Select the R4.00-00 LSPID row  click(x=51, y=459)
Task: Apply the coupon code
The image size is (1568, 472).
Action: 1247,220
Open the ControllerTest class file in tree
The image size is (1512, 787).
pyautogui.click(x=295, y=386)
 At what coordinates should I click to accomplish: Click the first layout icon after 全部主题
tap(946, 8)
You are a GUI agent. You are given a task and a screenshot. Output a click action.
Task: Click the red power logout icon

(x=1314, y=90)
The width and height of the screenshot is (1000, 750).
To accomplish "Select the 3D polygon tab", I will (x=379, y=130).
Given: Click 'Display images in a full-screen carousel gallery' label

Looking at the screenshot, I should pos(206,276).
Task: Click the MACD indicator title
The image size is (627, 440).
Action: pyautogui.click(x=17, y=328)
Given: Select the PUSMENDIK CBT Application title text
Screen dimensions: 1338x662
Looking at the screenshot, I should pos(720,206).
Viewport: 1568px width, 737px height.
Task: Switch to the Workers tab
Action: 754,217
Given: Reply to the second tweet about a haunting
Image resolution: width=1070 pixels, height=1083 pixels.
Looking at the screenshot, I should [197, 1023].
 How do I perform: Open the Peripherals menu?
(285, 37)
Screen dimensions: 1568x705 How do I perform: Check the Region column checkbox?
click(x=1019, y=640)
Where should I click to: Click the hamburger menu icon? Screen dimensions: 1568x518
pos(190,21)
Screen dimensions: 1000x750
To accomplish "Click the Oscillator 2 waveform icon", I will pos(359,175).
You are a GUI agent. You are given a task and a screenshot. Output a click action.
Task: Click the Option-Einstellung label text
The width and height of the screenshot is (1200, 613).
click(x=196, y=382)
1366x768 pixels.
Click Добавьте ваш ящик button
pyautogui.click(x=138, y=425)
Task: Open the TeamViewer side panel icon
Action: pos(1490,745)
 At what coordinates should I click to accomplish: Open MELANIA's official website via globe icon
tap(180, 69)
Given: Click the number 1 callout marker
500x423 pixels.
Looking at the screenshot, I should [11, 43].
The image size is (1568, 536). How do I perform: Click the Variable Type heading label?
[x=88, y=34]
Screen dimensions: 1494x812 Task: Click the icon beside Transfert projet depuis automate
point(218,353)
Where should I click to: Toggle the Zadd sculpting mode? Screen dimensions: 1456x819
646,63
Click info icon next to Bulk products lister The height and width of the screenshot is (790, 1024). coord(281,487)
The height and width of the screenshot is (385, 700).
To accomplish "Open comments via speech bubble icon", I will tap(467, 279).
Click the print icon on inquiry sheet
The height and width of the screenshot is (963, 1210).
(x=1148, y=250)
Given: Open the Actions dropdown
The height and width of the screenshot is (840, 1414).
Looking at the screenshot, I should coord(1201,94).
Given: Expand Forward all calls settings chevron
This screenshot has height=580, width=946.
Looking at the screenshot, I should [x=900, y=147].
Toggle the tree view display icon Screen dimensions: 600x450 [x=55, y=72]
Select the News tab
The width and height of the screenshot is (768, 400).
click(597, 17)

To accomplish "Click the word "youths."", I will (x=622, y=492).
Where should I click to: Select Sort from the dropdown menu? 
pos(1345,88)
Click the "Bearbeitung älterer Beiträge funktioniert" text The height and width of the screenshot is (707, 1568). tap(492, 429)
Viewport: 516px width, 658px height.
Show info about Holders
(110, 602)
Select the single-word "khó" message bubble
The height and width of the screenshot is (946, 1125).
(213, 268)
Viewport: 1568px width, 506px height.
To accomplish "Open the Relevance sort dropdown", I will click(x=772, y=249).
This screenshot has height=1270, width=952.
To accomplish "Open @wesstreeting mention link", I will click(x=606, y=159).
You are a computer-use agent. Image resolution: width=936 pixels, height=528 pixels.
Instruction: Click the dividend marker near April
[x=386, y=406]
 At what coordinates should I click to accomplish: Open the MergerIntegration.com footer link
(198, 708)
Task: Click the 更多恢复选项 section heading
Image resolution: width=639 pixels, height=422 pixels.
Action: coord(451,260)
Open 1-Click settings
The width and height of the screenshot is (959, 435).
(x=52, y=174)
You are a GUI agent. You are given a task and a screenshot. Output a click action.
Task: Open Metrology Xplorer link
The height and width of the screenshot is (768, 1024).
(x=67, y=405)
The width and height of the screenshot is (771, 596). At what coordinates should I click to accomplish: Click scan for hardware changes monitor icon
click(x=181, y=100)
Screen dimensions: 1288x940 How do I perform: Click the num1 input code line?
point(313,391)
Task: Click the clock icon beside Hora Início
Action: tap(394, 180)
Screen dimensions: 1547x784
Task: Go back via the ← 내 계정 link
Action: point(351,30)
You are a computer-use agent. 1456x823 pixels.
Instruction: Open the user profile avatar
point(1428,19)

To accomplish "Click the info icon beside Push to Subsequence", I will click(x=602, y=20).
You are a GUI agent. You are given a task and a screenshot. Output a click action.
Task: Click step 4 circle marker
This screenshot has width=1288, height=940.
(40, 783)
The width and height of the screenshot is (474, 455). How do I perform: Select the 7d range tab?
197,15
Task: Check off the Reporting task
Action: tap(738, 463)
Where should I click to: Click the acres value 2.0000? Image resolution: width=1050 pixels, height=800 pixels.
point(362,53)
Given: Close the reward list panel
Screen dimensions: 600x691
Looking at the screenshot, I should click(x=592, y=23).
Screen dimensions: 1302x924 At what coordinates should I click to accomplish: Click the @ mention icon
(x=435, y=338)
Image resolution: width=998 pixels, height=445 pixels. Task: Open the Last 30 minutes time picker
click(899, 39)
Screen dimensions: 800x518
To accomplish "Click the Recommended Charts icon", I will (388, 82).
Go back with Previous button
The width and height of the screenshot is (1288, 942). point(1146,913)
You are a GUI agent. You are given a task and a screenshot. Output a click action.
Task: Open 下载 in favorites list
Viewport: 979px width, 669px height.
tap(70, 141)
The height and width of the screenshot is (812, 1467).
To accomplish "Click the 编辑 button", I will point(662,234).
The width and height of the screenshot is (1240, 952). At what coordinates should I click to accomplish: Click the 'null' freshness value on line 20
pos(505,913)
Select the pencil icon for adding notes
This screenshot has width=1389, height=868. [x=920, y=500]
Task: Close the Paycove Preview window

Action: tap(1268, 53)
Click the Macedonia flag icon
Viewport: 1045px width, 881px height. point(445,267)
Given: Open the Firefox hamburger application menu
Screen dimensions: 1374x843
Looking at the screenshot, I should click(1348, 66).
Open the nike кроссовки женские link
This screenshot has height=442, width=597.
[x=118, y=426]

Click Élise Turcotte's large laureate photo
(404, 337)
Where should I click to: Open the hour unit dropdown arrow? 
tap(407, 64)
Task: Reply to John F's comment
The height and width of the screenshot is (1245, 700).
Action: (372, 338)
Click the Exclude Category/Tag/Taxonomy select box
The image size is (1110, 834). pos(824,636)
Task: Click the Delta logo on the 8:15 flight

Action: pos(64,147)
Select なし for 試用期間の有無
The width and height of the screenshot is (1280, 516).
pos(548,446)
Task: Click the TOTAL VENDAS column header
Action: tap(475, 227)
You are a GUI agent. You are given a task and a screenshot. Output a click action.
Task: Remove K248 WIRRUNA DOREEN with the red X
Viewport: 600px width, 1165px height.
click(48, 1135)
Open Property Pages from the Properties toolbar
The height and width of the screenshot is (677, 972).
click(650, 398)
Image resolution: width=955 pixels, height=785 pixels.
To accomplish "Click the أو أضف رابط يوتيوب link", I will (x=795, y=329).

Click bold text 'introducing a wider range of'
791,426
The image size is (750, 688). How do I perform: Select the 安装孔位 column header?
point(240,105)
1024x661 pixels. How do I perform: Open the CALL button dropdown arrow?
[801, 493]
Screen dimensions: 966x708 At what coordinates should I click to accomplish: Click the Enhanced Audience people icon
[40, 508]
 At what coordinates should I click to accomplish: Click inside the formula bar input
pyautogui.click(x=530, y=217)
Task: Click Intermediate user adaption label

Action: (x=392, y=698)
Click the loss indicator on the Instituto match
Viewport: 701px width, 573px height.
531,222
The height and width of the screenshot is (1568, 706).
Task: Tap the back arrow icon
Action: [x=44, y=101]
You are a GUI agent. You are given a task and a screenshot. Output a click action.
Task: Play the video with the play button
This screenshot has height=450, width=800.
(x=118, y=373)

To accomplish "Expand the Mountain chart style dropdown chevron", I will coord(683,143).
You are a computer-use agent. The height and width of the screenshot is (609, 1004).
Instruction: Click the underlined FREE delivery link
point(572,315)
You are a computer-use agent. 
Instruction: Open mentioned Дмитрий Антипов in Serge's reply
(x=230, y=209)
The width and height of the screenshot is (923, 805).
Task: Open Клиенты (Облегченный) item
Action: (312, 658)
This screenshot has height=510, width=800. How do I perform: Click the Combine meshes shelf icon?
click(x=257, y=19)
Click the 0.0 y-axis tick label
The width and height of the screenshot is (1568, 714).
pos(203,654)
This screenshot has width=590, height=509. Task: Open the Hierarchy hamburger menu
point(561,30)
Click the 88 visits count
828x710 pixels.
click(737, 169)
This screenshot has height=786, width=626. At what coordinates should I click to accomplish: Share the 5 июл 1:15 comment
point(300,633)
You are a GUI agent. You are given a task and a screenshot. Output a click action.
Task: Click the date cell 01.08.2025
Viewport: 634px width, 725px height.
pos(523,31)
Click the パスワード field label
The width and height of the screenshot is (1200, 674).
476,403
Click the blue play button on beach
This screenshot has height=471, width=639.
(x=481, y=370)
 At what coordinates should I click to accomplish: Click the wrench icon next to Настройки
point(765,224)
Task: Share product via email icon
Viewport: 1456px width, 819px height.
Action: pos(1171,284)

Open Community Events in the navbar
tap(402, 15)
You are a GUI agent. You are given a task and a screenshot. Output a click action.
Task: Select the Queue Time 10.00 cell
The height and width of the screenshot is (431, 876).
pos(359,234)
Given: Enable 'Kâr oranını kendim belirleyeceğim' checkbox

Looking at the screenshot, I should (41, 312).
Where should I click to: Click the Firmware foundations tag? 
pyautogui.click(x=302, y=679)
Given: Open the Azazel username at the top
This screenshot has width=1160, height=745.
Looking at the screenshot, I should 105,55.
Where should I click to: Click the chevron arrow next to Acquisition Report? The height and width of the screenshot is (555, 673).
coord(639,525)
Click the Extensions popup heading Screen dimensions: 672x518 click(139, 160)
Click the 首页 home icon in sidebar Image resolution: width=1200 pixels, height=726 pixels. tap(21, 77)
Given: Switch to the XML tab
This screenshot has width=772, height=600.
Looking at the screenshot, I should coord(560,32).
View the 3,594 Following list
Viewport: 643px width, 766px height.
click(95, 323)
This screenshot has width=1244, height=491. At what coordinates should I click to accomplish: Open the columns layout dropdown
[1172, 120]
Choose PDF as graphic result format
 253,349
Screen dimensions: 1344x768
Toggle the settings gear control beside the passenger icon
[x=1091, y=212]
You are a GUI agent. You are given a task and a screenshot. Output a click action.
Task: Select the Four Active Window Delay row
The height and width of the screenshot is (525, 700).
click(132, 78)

**WHAT TO DO**
Nothing but the lines above from the one containing "Select the pencil icon for adding notes" through the one containing "Select なし for 試用期間の有無" should appear in the answer, each repeated exactly.

**ANSWER FOR THE TASK**
Select the pencil icon for adding notes
This screenshot has width=1389, height=868. [x=920, y=500]
Task: Close the Paycove Preview window

Action: tap(1268, 53)
Click the Macedonia flag icon
Viewport: 1045px width, 881px height. point(445,267)
Given: Open the Firefox hamburger application menu
Screen dimensions: 1374x843
Looking at the screenshot, I should click(1348, 66).
Open the nike кроссовки женские link
This screenshot has height=442, width=597.
[x=118, y=426]

Click Élise Turcotte's large laureate photo
(404, 337)
Where should I click to: Open the hour unit dropdown arrow? 
tap(407, 64)
Task: Reply to John F's comment
The height and width of the screenshot is (1245, 700).
Action: (372, 338)
Click the Exclude Category/Tag/Taxonomy select box
The image size is (1110, 834). pos(824,636)
Task: Click the Delta logo on the 8:15 flight

Action: pos(64,147)
Select なし for 試用期間の有無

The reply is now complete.